One weekend a month, Senior Airman Ryan Dunlap works as a member of the emergency management team at Selfridge Air National Guard Base near Detroit. In his civilian capacity, he works as an aircraft maintenance technician with Delta Air Lines, which operates a hub at Detroit Metropolitan Airport. While working at Selfridge during the base's air show, Dunlap was able to provide assistance on a mechanical issue with a Delta airliner that had landed at Selfridge and was on display for the air show.

"I stopped by the Delta aircraft to see the crew and anyone else I may have known," Dunlap said.

Once there, he met up with Doug Mann, Delta's regional director of maintenance, who was part of the crew traveling with the aircraft. He and other Delta personnel were working on a maintenance issue, just as Dunlap stopped by.

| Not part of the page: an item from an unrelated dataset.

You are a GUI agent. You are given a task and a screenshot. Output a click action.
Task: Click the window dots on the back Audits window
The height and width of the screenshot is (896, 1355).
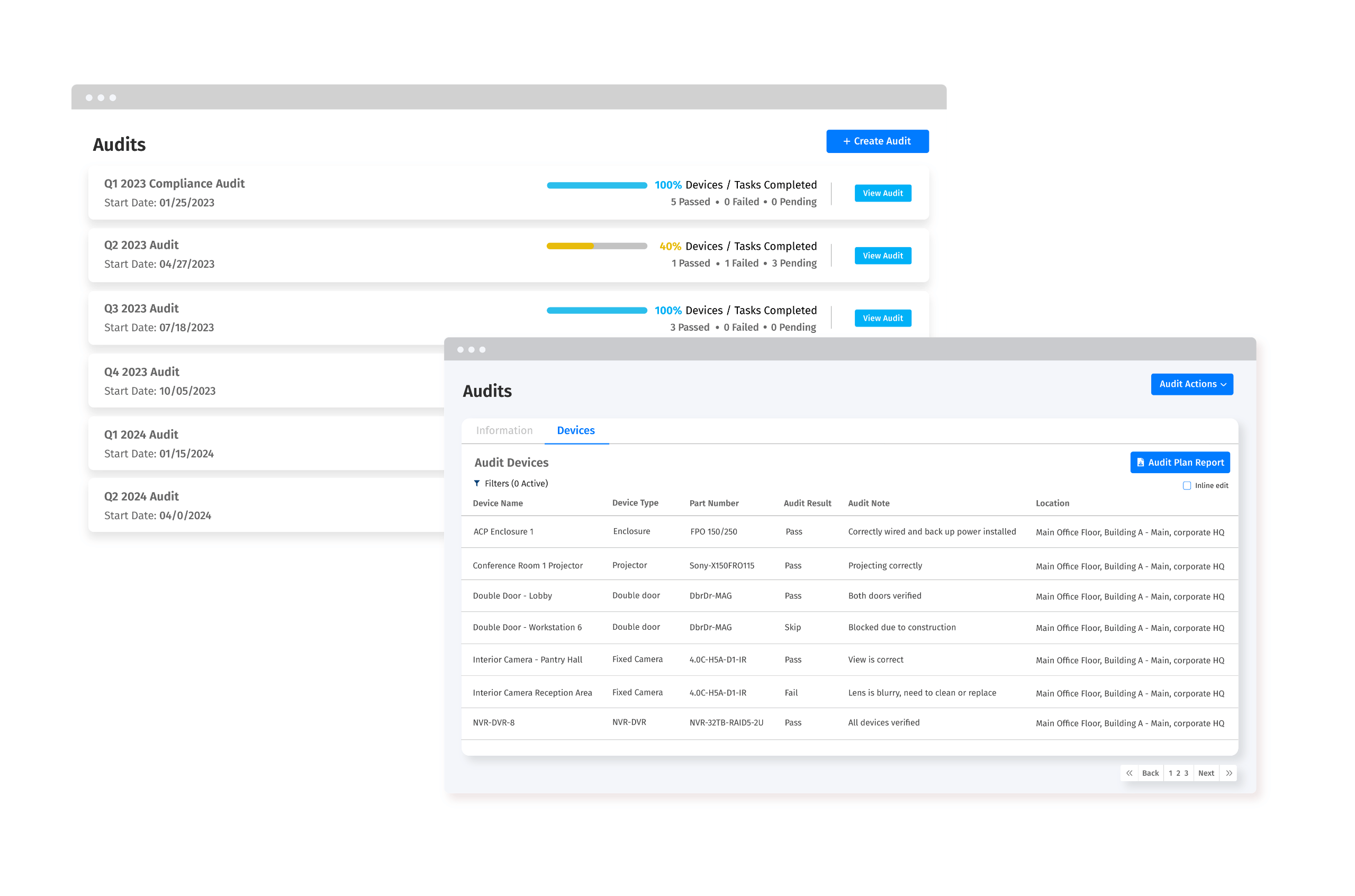click(x=101, y=97)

Just as aircraft maintainers with the U.S. Air Force make maintenance and aircraft safety their top priority, so do the crews at Delta, Dunlap said.

The problem was quickly diagnosed and the necessary repairs made - probably without the knowledge of most of the air show visitors, hundreds of whom walked through the airliner.

"We worked together as a team to return the aircraft to an airworthiness condition," Dunlap said.

That kind of teamwork is essential in the Air National Guard, said Chief Master Sgt. Mike Carroll, Dunlap's military supervisor.

"Both the Guard and our Airmen's civilian employers often benefit from the skills that a person learns in one arena and can put to use in another," Carroll said. "It isn't often that an Airman's civilian and military jobs directly intersect like that, but I wasn't surprised when Airman Dunlap was so willing to lend a hand."

Working with Delta at the air show was far from Dunlap's first experience working on a military flight line. He served for four years on active duty with the Air Force as a crew chief on F-15 Eagles. After a break in service of several years during which he attended college and began his job with Delta, Dunlap enlisted in the Air National Guard at Selfridge about a year ago.

"I always knew I wanted to continue to serve and the Guard gives me a great way to do that," he said.